= WRITTEN PROBLEM =
Format the entries below as a Markdown table with the columns "Row" and "Line," beginning at the line that has "Where should I" and stopping after the last line of the entries, with both ends included. Number each line, skip blank lines, and leave out the pictures.
##### DATA EXCERPTS
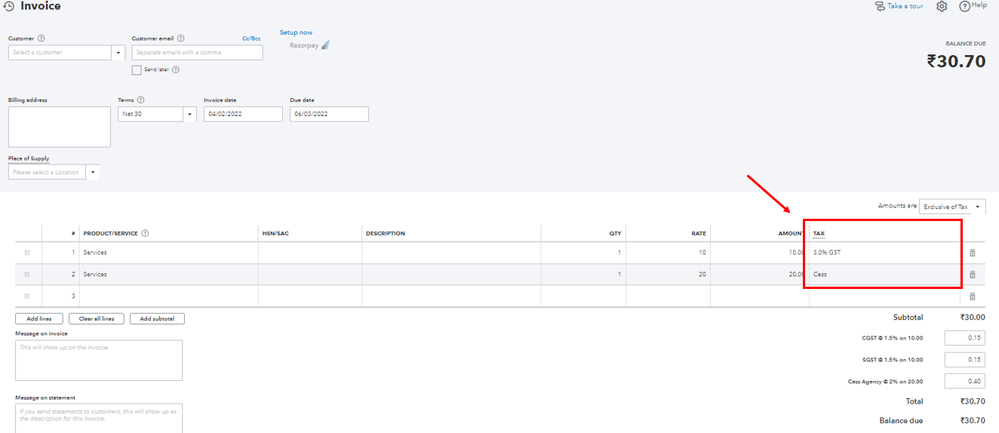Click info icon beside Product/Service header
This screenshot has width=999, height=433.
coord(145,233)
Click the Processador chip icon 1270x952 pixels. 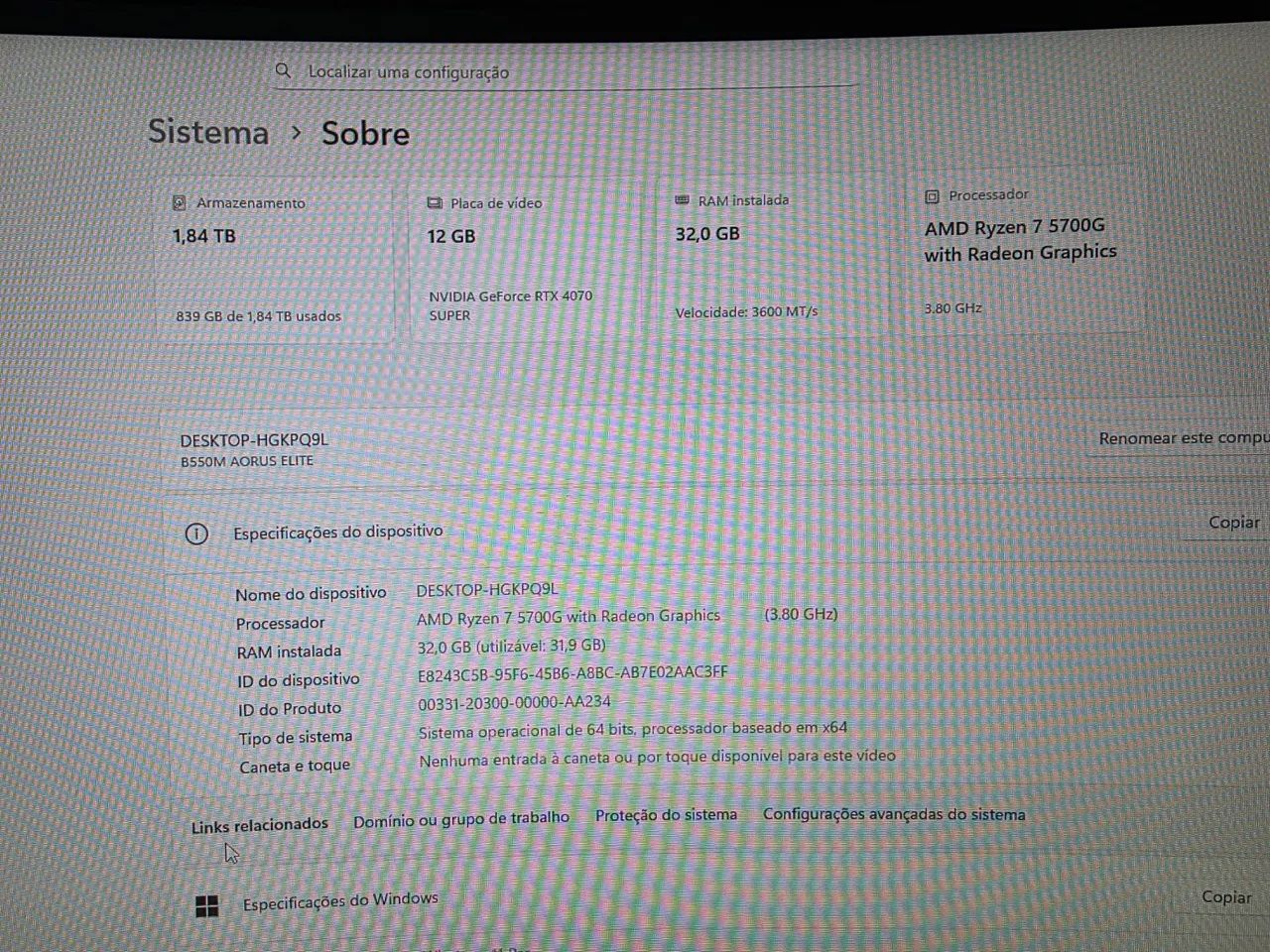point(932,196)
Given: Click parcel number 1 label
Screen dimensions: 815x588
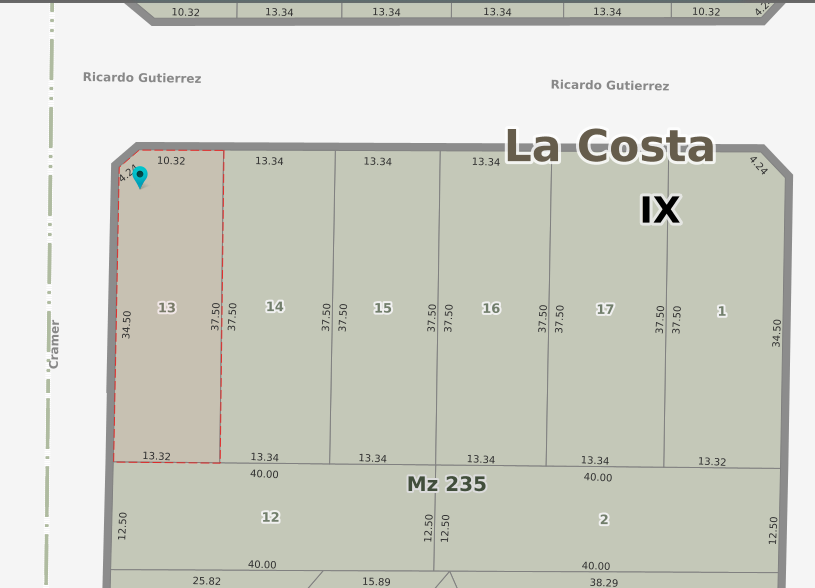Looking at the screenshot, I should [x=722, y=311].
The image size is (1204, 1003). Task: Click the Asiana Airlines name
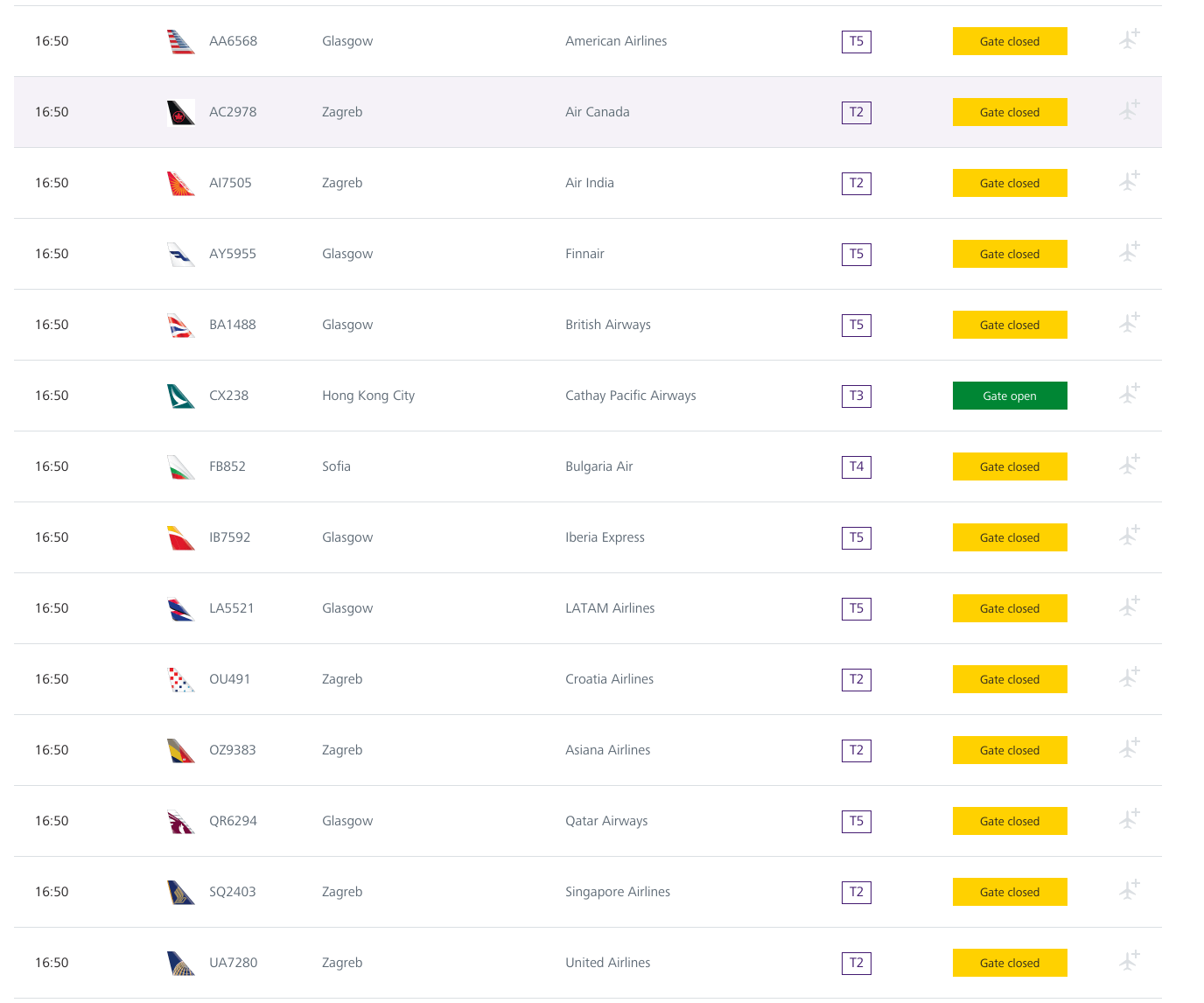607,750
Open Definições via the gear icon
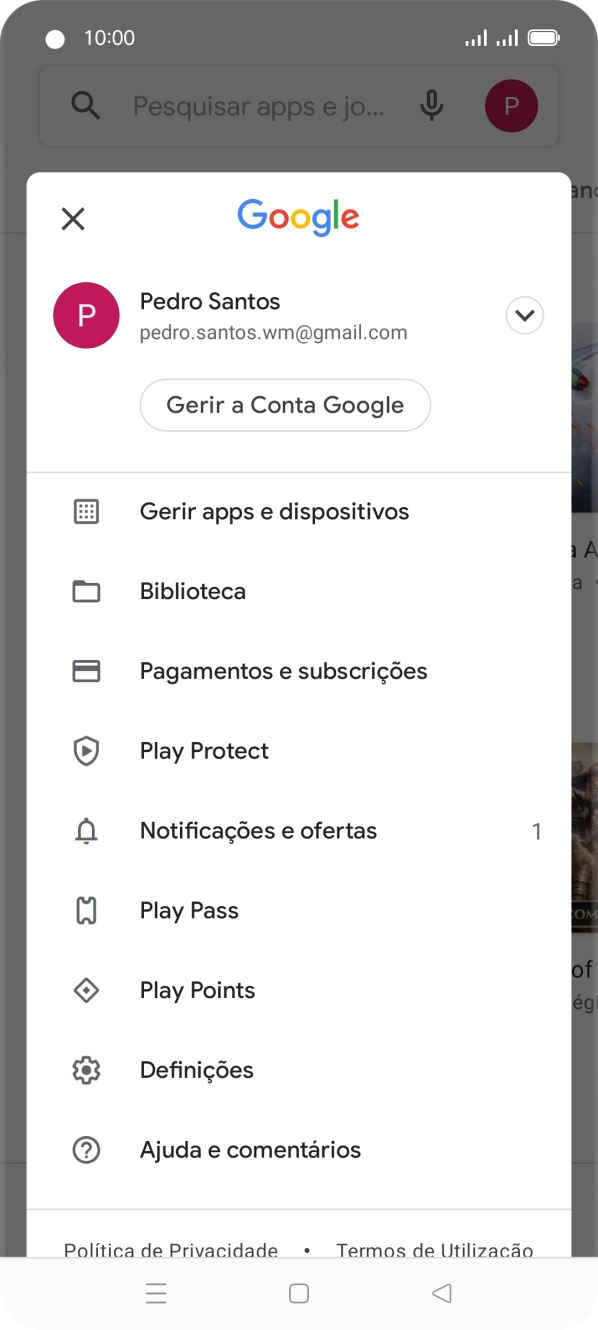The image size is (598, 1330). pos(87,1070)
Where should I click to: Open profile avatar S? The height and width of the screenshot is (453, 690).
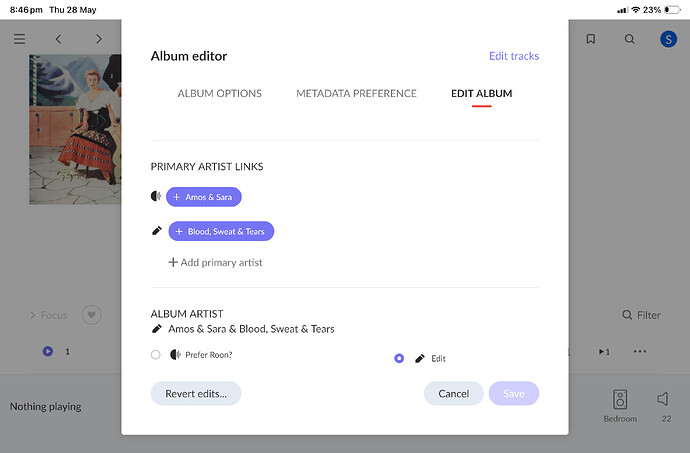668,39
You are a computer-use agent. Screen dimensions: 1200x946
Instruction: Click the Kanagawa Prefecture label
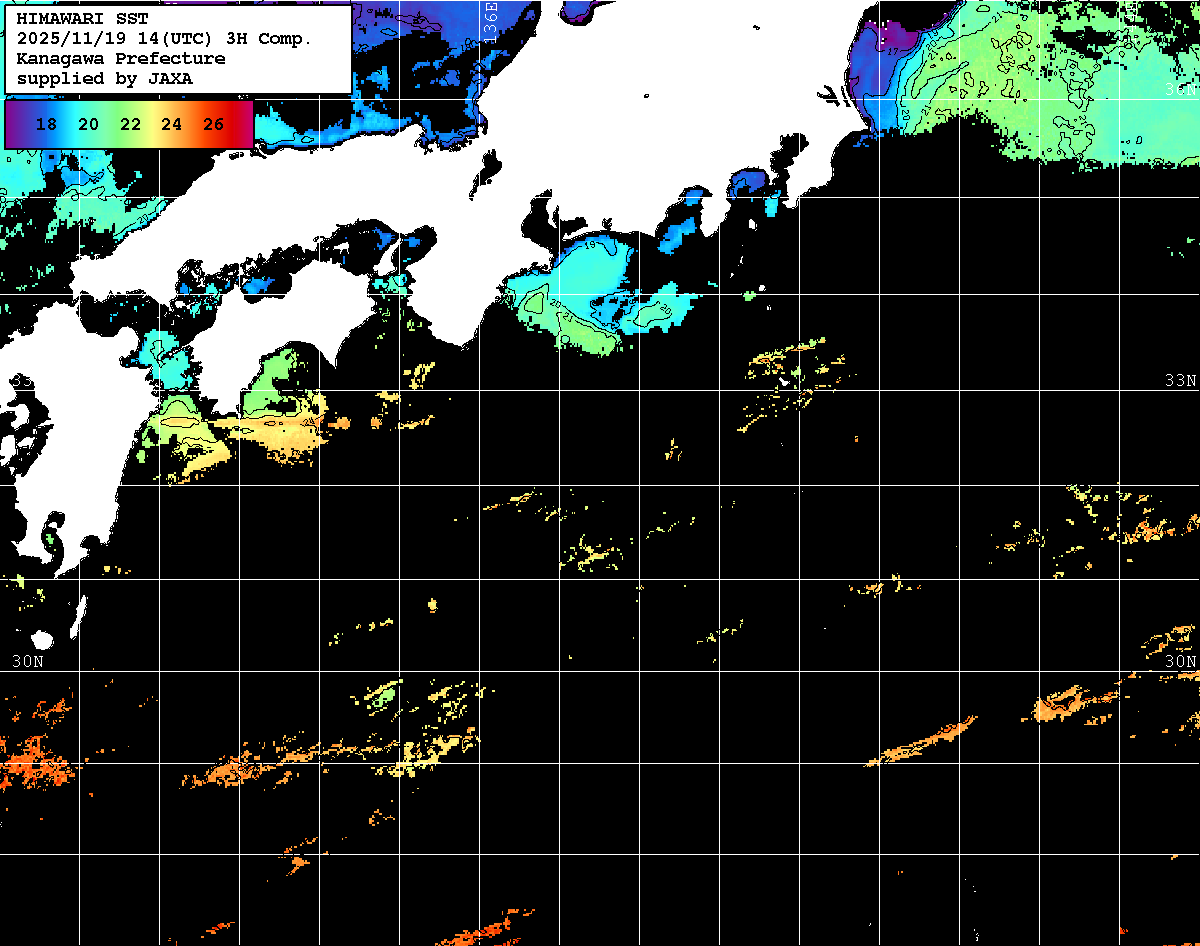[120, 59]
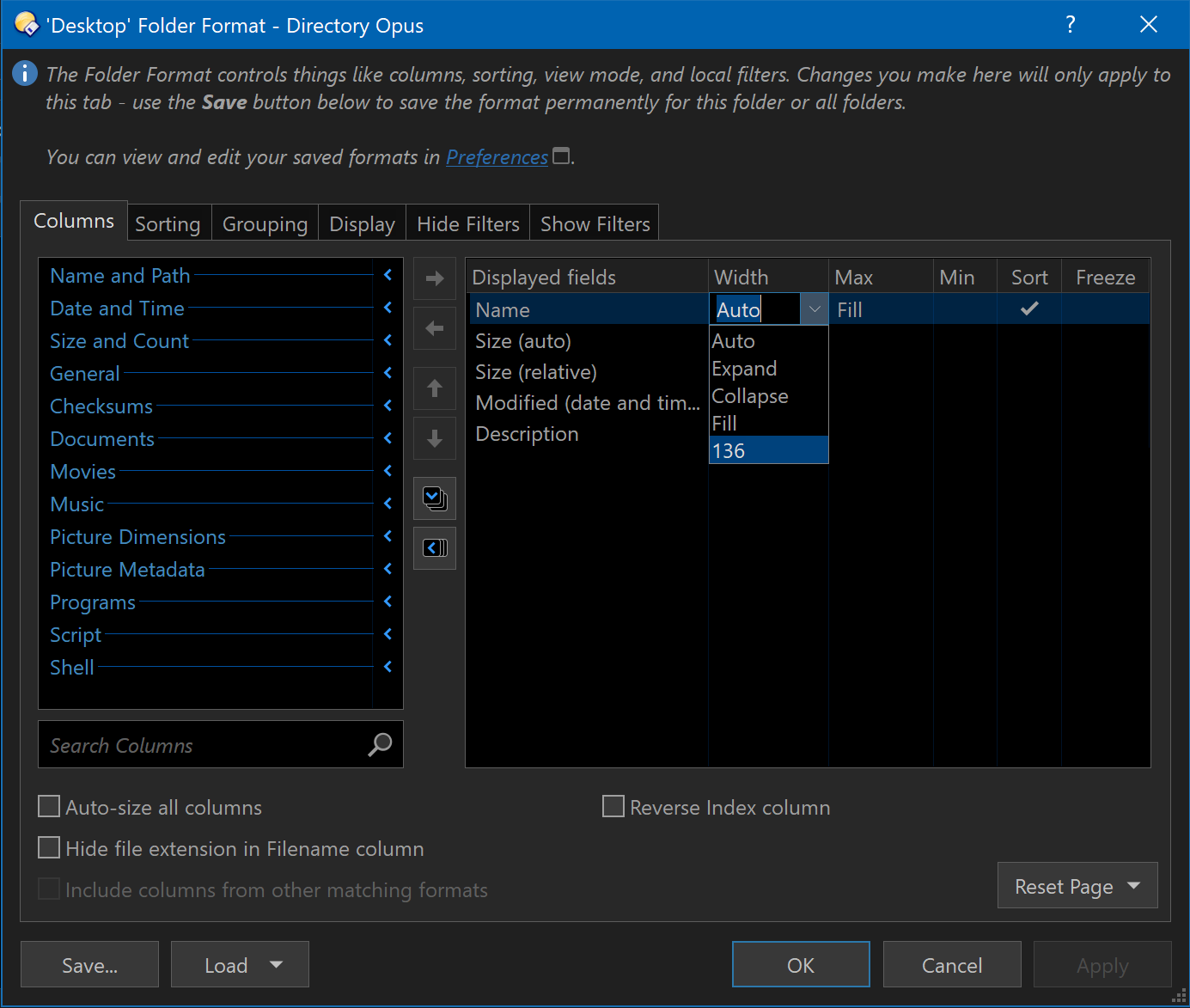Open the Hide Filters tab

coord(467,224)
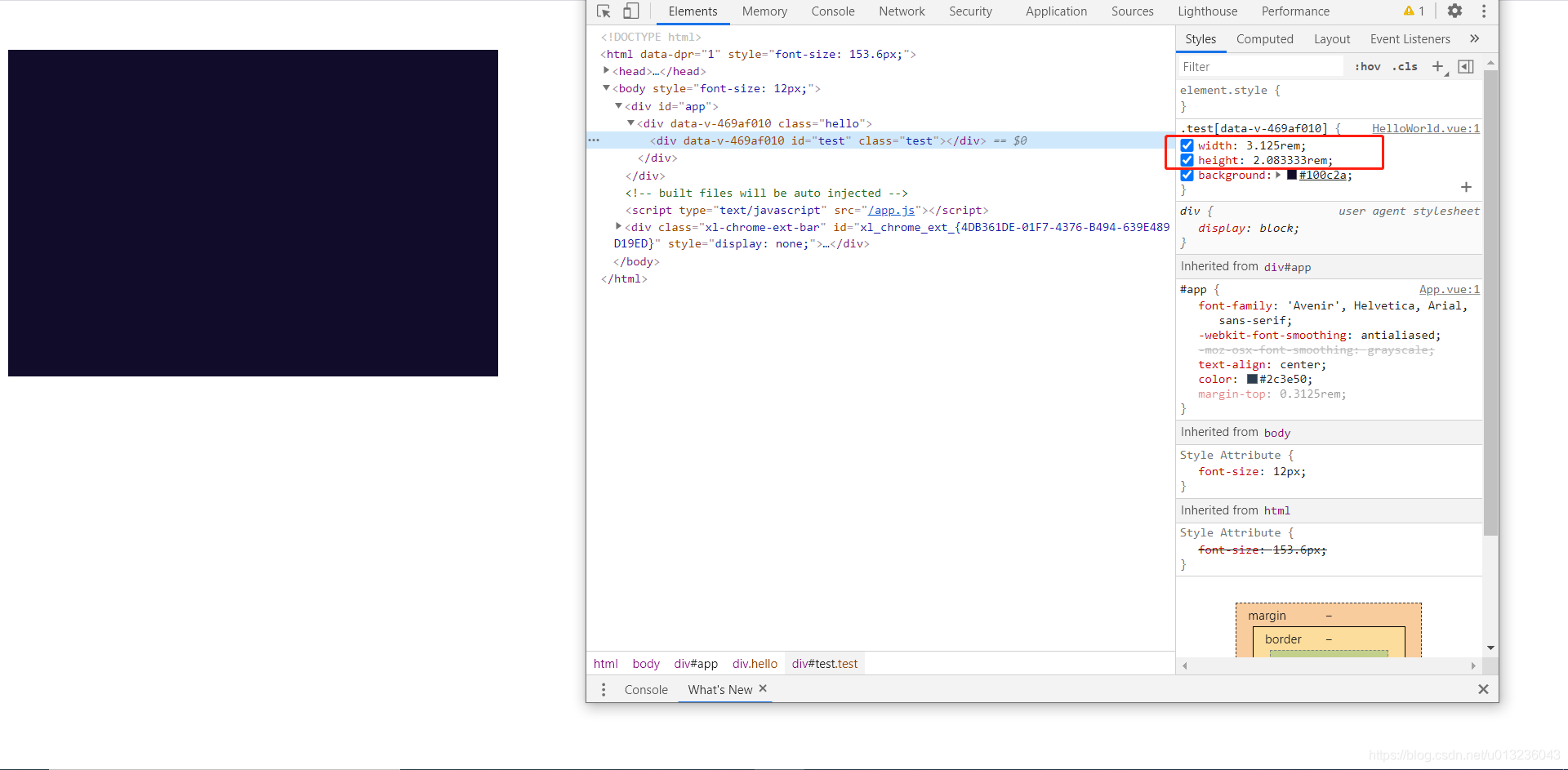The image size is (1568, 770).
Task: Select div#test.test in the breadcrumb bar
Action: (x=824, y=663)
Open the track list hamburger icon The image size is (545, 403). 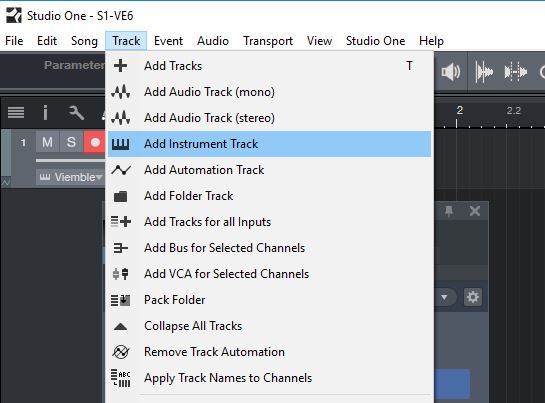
##########
= SOLUTION TO THIS PROBLEM =
| Row | Line |
|---|---|
| 1 | Where should I click to: Open profile avatar S? The height and width of the screenshot is (453, 690). |
| 2 | 668,39 |
| 3 | You are a computer-use agent. Screen dimensions: 1200x946 |
| 4 | Instruction: Click the Kanagawa Prefecture label |
| 5 | [120, 59] |
| 6 | Open the Hide Filters tab |
| 7 | coord(467,224) |
| 8 | The image size is (1568, 770). |
| 9 | Task: Select div#test.test in the breadcrumb bar |
| 10 | Action: (x=824, y=663) |
| 11 | Open the track list hamburger icon The image size is (545, 403).  |